My initiation into Pettersson's world was not an encouraging one. In 1979,
	scanning the stacks of Scandinavian LPs in Harold Moores, I bought the Swedish
	Society Discofil LP of the second symphony. I am afraid that to this day
	I cannot gain much from this work. I must be at fault because, of all the
	symphonies, it was No 2 which Paul Rapoport chose in his valuable 'signposts'
	book Opus Est (Kahn & Averill, 1981?). Later I was completely won over
	by the seventh symphony which I commend strongly to everyone for what I can
	only describe as its sustained despairing beauty.
	
	CPO have methodically been recording the complete cycle using a variety of
	conductors and orchestras. No 10 is a whirlwind of despair and violence spanning
	27 minutes. It could not have been written without Tchaikovsky's Francesca
	da Rimini, Scriabin's wilder extremes, nor without Shostakovich's bleaker
	symphonies but really the sound is very much Pettersson's own. It is not
	atonal and great themes do rear up constantly through the hammering, screaming
	agonised brass and certainly the crippled humanity and broken splendour of
	the music is accessible. An almost Bach-like theme winds in and out of the
	last half of the symphony.
	
	The eleventh symphony runs for 25 minutes. It opens in gentle spirit but
	soon feels the call of Gehenna. It is turbulent music but without the sustained
	drive of its predecessor. Once again great striding themes claw heavenwards
	through oceans of strident clamorous sound. One of these themes closes the
	symphony which ends as if cut off in mid-step: not for Pettersson any
	conventional finishing flourish.
	
	How can one judge performance of this music? How much of a performance history
	is there? In any event all seems as it should be. Alun Francis's dedication
	to the cause is clear. He has recorded for CPO Pettersson 2 3 4 5 9 13 and
	16! I wish the BBC had made more use of him and indeed other conductors like
	Stanley Pope. As it is he has recorded Casella, Dohnanyi, Searle, Toch and
	Wolf-Ferrari for CPO along with much else. His radio tape of Hovhaness Concerto
	No 7 is well worth finding. These CPO recordings (1993 and 1994 respectively)

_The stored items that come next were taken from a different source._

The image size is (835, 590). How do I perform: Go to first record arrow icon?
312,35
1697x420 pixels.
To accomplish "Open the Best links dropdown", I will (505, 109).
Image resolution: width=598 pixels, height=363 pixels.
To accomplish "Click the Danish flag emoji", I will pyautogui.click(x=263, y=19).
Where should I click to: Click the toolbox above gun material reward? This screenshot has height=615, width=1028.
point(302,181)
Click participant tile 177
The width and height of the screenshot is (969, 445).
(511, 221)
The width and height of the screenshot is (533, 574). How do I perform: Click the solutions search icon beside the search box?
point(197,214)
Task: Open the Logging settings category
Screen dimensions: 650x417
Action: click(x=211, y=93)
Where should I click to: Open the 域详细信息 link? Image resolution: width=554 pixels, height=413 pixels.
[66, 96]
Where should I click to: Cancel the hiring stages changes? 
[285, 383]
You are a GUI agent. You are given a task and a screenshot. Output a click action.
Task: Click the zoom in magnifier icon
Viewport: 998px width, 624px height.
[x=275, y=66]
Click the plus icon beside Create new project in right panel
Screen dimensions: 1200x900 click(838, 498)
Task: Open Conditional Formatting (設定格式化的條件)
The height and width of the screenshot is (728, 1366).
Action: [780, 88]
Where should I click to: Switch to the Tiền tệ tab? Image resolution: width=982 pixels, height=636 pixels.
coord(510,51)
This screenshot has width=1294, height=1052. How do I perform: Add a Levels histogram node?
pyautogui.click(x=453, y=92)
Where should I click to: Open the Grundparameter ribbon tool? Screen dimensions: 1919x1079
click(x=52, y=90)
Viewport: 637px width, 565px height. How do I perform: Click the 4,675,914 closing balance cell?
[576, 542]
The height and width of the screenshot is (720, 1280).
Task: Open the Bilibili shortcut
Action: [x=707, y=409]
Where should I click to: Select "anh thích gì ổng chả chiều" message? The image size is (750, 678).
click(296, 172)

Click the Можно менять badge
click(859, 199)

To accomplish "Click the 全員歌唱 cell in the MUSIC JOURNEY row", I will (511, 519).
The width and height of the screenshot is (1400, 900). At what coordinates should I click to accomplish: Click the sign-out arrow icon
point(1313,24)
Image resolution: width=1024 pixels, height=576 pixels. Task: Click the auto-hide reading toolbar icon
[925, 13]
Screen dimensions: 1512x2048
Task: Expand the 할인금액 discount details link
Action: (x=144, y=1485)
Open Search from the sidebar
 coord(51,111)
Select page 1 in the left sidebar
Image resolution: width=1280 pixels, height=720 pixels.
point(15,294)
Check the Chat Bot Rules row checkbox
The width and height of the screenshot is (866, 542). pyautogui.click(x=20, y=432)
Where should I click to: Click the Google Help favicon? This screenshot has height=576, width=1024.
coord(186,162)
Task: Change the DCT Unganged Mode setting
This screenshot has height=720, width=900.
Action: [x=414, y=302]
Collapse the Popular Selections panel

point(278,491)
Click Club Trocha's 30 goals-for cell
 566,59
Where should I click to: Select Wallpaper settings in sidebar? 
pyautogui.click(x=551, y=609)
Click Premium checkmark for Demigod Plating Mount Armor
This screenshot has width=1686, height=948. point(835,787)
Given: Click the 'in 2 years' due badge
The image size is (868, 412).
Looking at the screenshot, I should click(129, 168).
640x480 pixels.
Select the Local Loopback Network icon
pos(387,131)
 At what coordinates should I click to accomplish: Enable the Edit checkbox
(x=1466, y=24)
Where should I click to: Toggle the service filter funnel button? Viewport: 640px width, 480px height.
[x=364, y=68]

	are rich and fully three-dimensional. I stress this because some may worry
	about the presumed radio provenance of the tapes. CPO have been humane in
	both the symphonies providing scrupulously subdivided tracks linked to particular
	bars in the score: five for each of the symphonies.
	
	Excellent notes by Andreas Meyer plus a chronology and the composer's marginalia
	from the 10th symphony.
	
	Fine recordings. Short value I suppose but these are accessible short single
	movement introductions to the man. If neither has the blasted splendour of
	the seventh symphony they are nevertheless deeply impressing pieces.